Jusqu’ici la route a capté l’essentiel de la croissance du volume de transport. En attendant une politique volontariste de report modal…
L’avantage environnemental Facteur 4 ! La France soutient l’objectif de diviser par 2 les émissions mondiales de gaz à effet de serre d’ici à 2050, ce qui revient à diviser ses propres émissions par 4. Le secteur des transports est en première ligne avec 35 % des émissions de gaz à effet de serre du pays et 27 % des émissions de CO2. La voiture particulière représente plus de 40 % des émissions de gaz à effet de serre du secteur et le trafic automobile ne cesse d’augmenter. Il se taille la part du lion dans les déplacements urbains, dont les transports en commun n’ont que 8 à 10 %.
Jusqu’ici la France a projeté au mieux une stabilisation de la part de marché du ferroviaire, et l’Europe a misé sur le progrès technologique automobile. Le rapport de l’Agence européenne pour l’environnement de février 2007 revient pour la première fois sur la capacité de ces progrès à résoudre seuls le problème des émissions. Il évoque la révision à moyen terme du Livre blanc* de 2001 sur les transports. L’Europe serait-elle prête à prendre des mesures concernant les volumes de transport ?
* Le Livre Blanc définit la politique européenne des transports à l’horizon 2010 : objectifs et mesures prioritaires.
Voyageurs : part du ferroviaire x 2 Courte ou longue distance, l’objectif est ambitieux, mais réaliste. À la SNCF d’assumer sa part de défi.
Elle augmente la vitesse pour réduire les temps de parcours. Elle développe l’intermodalité en connectant les TGV aux trains régionaux et en transformant les gares en pôles intermodaux. Elle renforce l’attractivité de la tarification en généralisant les cartes multimodales par zone pour le transport quotidien et en multipliant les petits prix sur le TGV pour le rendre accessible à tous.
Le transfert de la route vers le fer passe par d’autres mesures volontaristes d’ordre politique.
Pour le transport de proximité, citons la prise en charge partielle du coût des abonnements par les employeurs à l’image de ce qui se pratique en Ile-de-France et la création de péages urbains pour faire supporter à la voiture le coût des nuisances qu’elle engendre.
Pour la grande vitesse, deux mesures phares seront décisives.
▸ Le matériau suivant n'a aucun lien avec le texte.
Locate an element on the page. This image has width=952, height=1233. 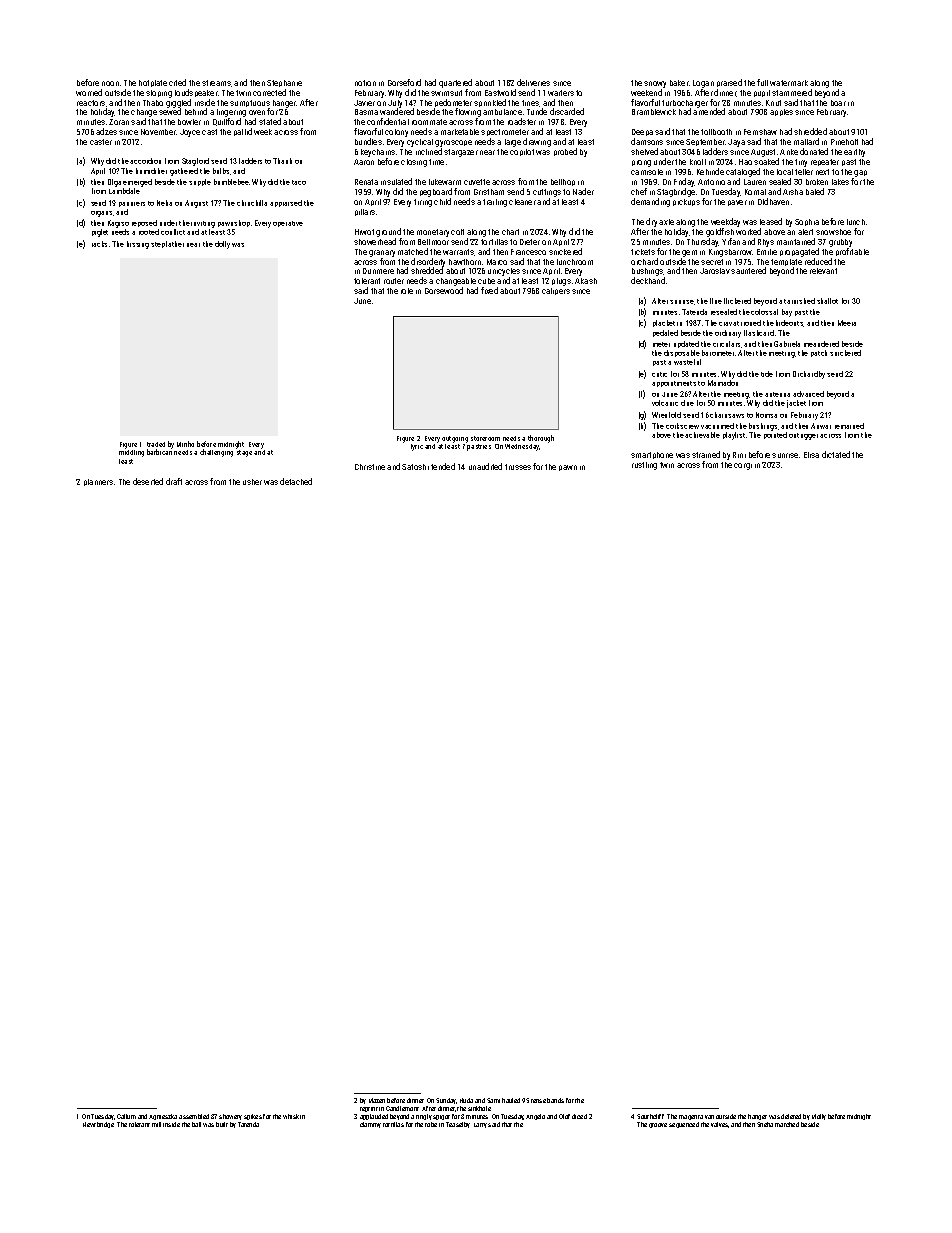
inviting is located at coordinates (203, 224).
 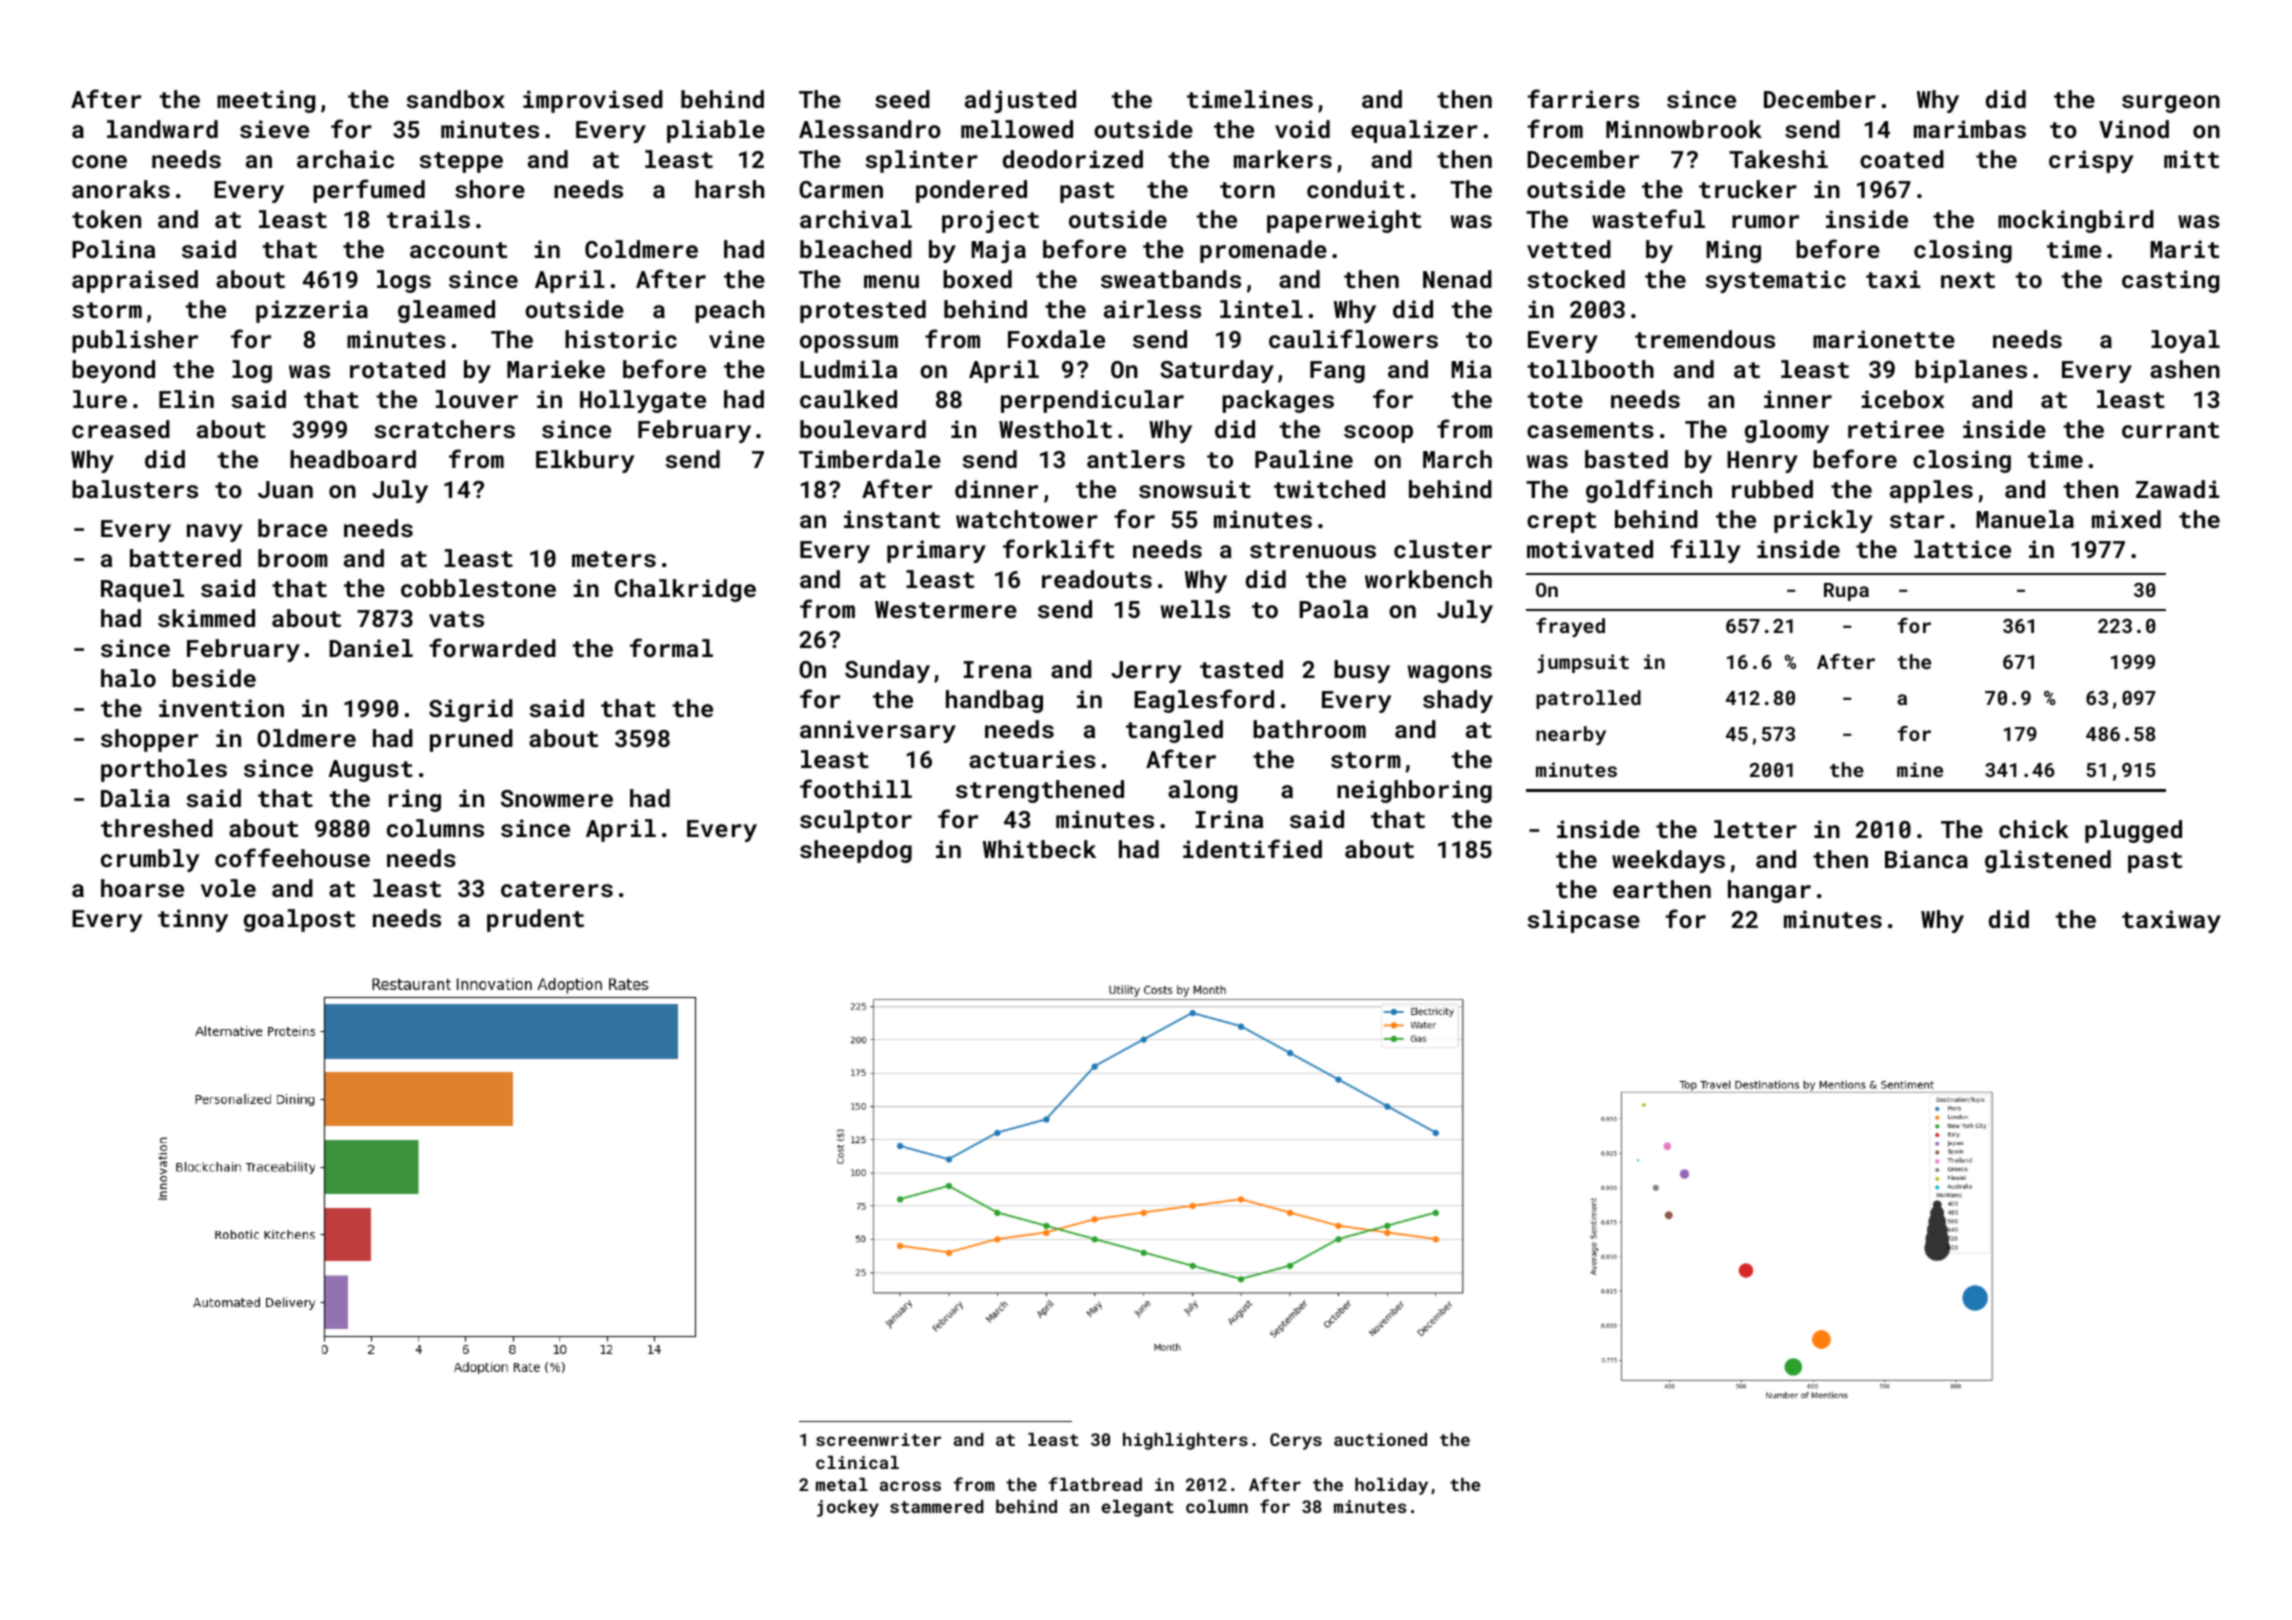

Jouer la complémentarité air/fer en réservant l’aérien là où l’alternative TGV n’existe pas. Accélérer la construction du réseau européen à grande vitesse qui devrait tripler d’ici 2020 pour atteindre les 15 000 km grâce au soutien de l’Union européenne.
Place au fret ferroviaire Ses atouts environnementaux sont considérables : une efficacité énergétique plus de 15 fois supérieure à celle des poids lourds et des émissions de CO2 60 fois inférieures. Mais la part du fret affiche un recul continu ces 20 dernières années en France, où il ne représente que 12 % du trafic de marchandises, comme partout en Europe.
La dimension du fret est nécessairement européenne et sa politique aussi. Effacer “l’effet frontières”, c’est l’enjeu. Cela veut dire créer des grands corridors de fret et favoriser la massification des flux. En commençant par les points noirs de la carte du Fret, les ports engorgés et les transits alpin et pyrénéen saturés, et en stimulant le transport de poids lourds par des convois de type autoroute ferroviaire.
Financer et arbitrer Le soutien de l’Europe au développement des infrastructures et des outils d’interopérabilité sera décisif. Certaines sources de financement sont toutes trouvées : la mise en œuvre de la directive Eurovignette, taxe spécifique sur les poids lourds de plus de 3,5 tonnes, et la taxation du kérosène utilisé par les compagnies aériennes (jusqu’ici totalement exempté de fiscalité).
Créer une concurrence équitable entre les modes est la clé de la réussite du report modal. Elle passe par des outils de régulation, des péages aux contingentements routiers en passant par les quotas d’émissions de CO2, qui n’ont qu’un but : intégrer le coût environnemental pour la collectivité dans le prix supporté par le client final. Et là, le mode ferroviaire révélera son meilleur avantage concurrentiel.